DNA Methylation is Altered with Advancing Age
The addition and removal of methyl groups from specific locations on the genome is one of the epigenetic mechanisms used to control the structure of DNA in the cell nucleus, such as which sequences are hidden via compaction into heterochromatin and which remain accessible to allow the expression of genes. That the pattern of DNA methylation changes with age in characteristic ways is what allows the existence of epigenetic clocks, the use of DNA methylation status to assess biological age. That epigenetic control over gene expression changes with age also makes it a potential target for the development of therapies to treat aging, particularly now that partial reprogramming studies have amply demonstrated that reversing age-related epigenetic changes is possible in principle.
As individuals age, the precise regulation of DNA methylation gradually deteriorates, leading to widespread epigenetic drift. This loss of control results in both global hypomethylation and site-specific hypermethylation, disrupting normal gene expression patterns. Global hypomethylation can lead to genomic instability, activation of transposable elements, and oncogene expression, while localized hypermethylation may silence tumor suppressor genes or genes critical for immune regulation and metabolic function. These changes are increasingly recognized as contributors to the development of chronic diseases. For example, aberrant DNA methylation patterns have been implicated in cancer, cardiovascular disease, type 2 diabetes, and neurodegenerative disorders such as Alzheimer's disease.

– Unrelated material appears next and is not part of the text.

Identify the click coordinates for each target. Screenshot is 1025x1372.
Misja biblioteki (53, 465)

One of the most promising trends is the integration of DNA methylation data with other layers of biological information, such as transcriptomics, proteomics, metabolomics, and microbiomics. This multi-omics approach offers a holistic view of aging by capturing complex molecular interactions/network that DNA methylation alone cannot fully explain. Combining these datasets can refine biological age estimates, identify novel aging biomarkers, and uncover mechanisms driving age-related functional decline.

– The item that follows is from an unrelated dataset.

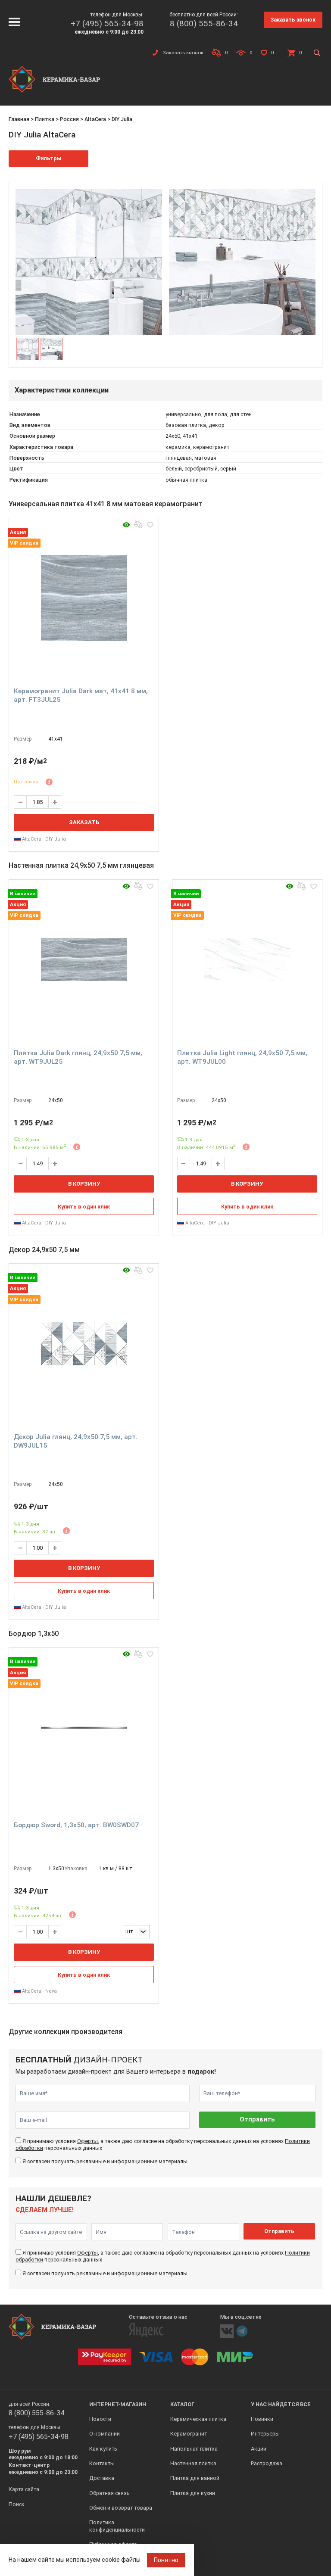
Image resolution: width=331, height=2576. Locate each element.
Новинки (262, 2419)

Parallel to these analytical advances, there is growing interest in interventions targeting epigenetic aging. Lifestyle modifications, including diet, exercise, and stress management, have demonstrated potential to modulate DNA methylation patterns and slow epigenetic age acceleration. Pharmacological approaches, such as senolytics, epigenetic modulators, and novel small molecules, are under investigation for their ability to reverse or delay methylation-based biological aging. Clinical trials integrating methylation clocks as endpoints are beginning to evaluate the efficacy of these interventions, potentially enabling real-time monitoring of biological age and intervention impact.